La complessità (che potremmo anche chiamare
kàos) è l’unico elemento certo della
nostra epoca, e di fronte ad una più sfiga che sfida di questo tipo gli uomini, compresi tanti compagni, purtroppo, "cercano sempre fuori di sé la ragione dei propri fallimenti" (Gramsci):
il terrorismo (a proposito: ma perché nessuno dice cosa
diavolo è ‘sto terrorismo?), il destino cinico e
baro, il Berlusconi di turno, le ideologie morte o tradite, le mezze stagioni
che non ci sono più.
Salari e pensioni sono fermi, e indecorosi: solo i mascalzoni possono definire questa frase come "populismo". Salari e pensioni: poi viene tutto il resto.
Altro che disquisire di
alchimie istituzionali o riproporre “progetti
e sinergie” che in realtà sono le solite minestre
riscaldate, ancor più sgradevoli perché cucinate, rozzamente
o da gourmet, proprio da quelle forze politiche e imprenditoriali che hanno
la responsabilità diretta dello sfascio, e fanno finta di non vedere le tangenti che ballano ancora allegramente.

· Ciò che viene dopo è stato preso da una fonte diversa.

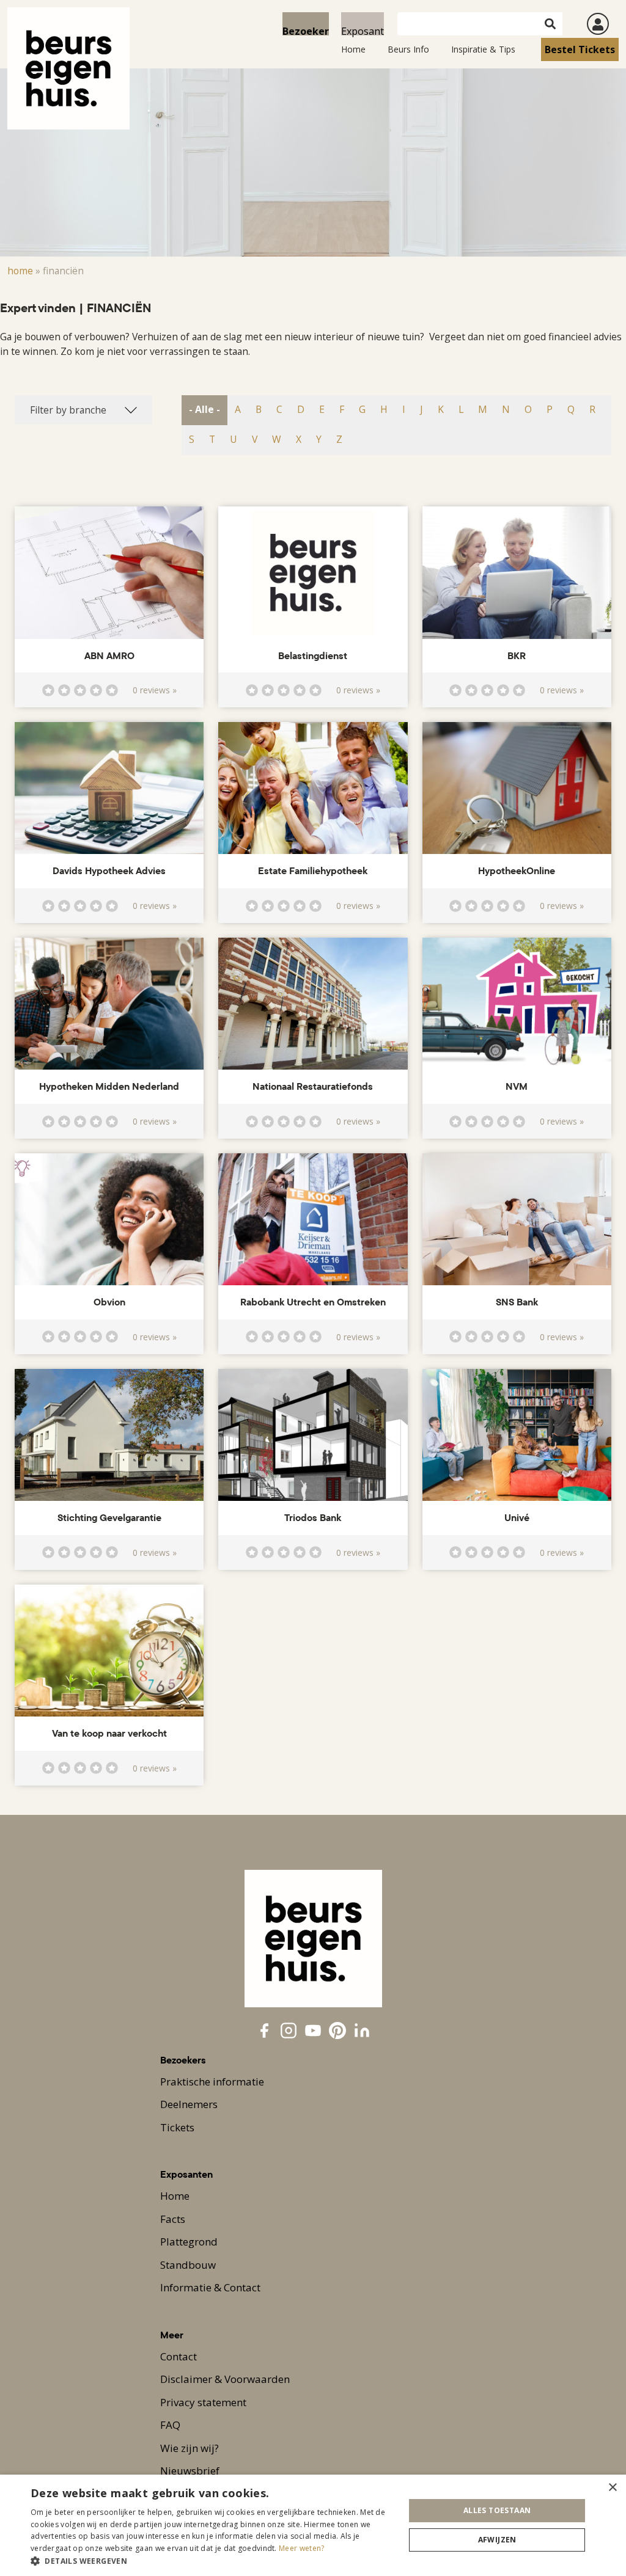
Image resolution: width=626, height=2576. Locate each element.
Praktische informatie (212, 2081)
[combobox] (83, 410)
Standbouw (188, 2265)
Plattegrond (189, 2242)
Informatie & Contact (210, 2287)
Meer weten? (301, 2548)
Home (353, 49)
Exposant (362, 29)
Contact (178, 2356)
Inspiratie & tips (483, 49)
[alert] (313, 2525)
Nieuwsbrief (189, 2471)
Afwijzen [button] (497, 2539)
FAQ (170, 2425)
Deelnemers (189, 2104)
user (598, 24)
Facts (172, 2219)
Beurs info (408, 49)
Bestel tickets (580, 49)
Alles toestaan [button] (497, 2510)
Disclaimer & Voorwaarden (225, 2379)
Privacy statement (203, 2402)
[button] (212, 2561)
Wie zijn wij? (189, 2448)
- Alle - (204, 409)
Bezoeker (305, 29)
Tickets (177, 2127)
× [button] (612, 2487)
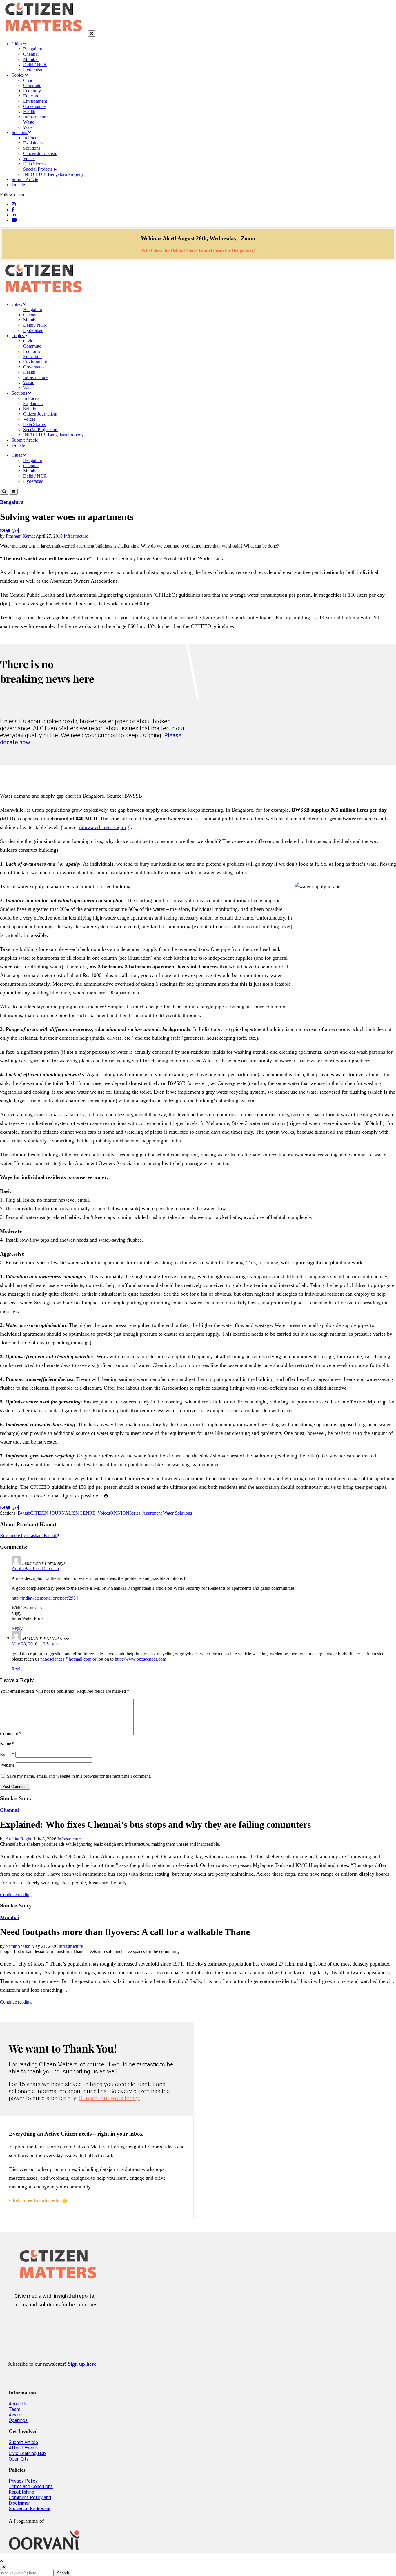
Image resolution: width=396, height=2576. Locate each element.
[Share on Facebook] (18, 530)
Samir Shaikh (18, 1946)
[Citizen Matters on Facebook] (39, 2323)
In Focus (31, 137)
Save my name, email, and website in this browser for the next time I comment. (79, 1776)
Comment (10, 1733)
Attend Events (24, 2448)
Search (63, 2573)
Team (14, 2409)
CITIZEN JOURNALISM (54, 1513)
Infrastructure (35, 116)
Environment (35, 101)
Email (7, 1754)
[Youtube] (14, 220)
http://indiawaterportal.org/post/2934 (45, 1598)
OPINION (119, 1513)
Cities (17, 43)
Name (7, 1743)
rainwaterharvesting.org (104, 827)
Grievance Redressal (29, 2508)
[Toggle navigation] (14, 492)
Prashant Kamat (20, 536)
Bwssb (24, 1513)
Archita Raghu (19, 1838)
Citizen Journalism (40, 153)
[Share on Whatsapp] (14, 530)
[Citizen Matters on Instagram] (22, 2323)
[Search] (4, 492)
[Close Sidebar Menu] (91, 33)
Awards (16, 2415)
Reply (17, 1628)
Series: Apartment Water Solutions (160, 1513)
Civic (28, 80)
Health (29, 111)
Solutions (31, 148)
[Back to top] (1, 2561)
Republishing (21, 2492)
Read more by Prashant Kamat (28, 1535)
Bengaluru (32, 48)
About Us (18, 2404)
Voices (29, 158)
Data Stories (34, 163)
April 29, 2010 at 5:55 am (35, 1568)
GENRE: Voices (94, 1513)
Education (32, 95)
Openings (18, 2420)
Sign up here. (83, 2364)
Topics (18, 75)
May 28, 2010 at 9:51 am (35, 1643)
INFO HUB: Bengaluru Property (53, 174)
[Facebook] (13, 209)
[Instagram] (14, 204)
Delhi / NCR (35, 64)
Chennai (31, 54)
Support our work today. (109, 2098)
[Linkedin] (14, 214)
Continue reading (16, 1894)
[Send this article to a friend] (3, 530)
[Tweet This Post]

E i consiglieri regionali e i parlamentari sono un po’ più ricchi, e gli italiani un po’ più poveri. (Non c'è causalità tra questa frase e la precedente, solo un'imbarazzante contiguità)
Questo è comunismo:
criticare lo stato di cose presente, non rassegnarsi, costruire
ipotesi realistiche, cercare ostinatamente nel passato e nel futuro
le ragioni del nostro oggi, accontentarsi di un buon metodo piuttosto
che di fedi immaginifiche o di sms.
La storia non è poi la devastante ruspa che si dice.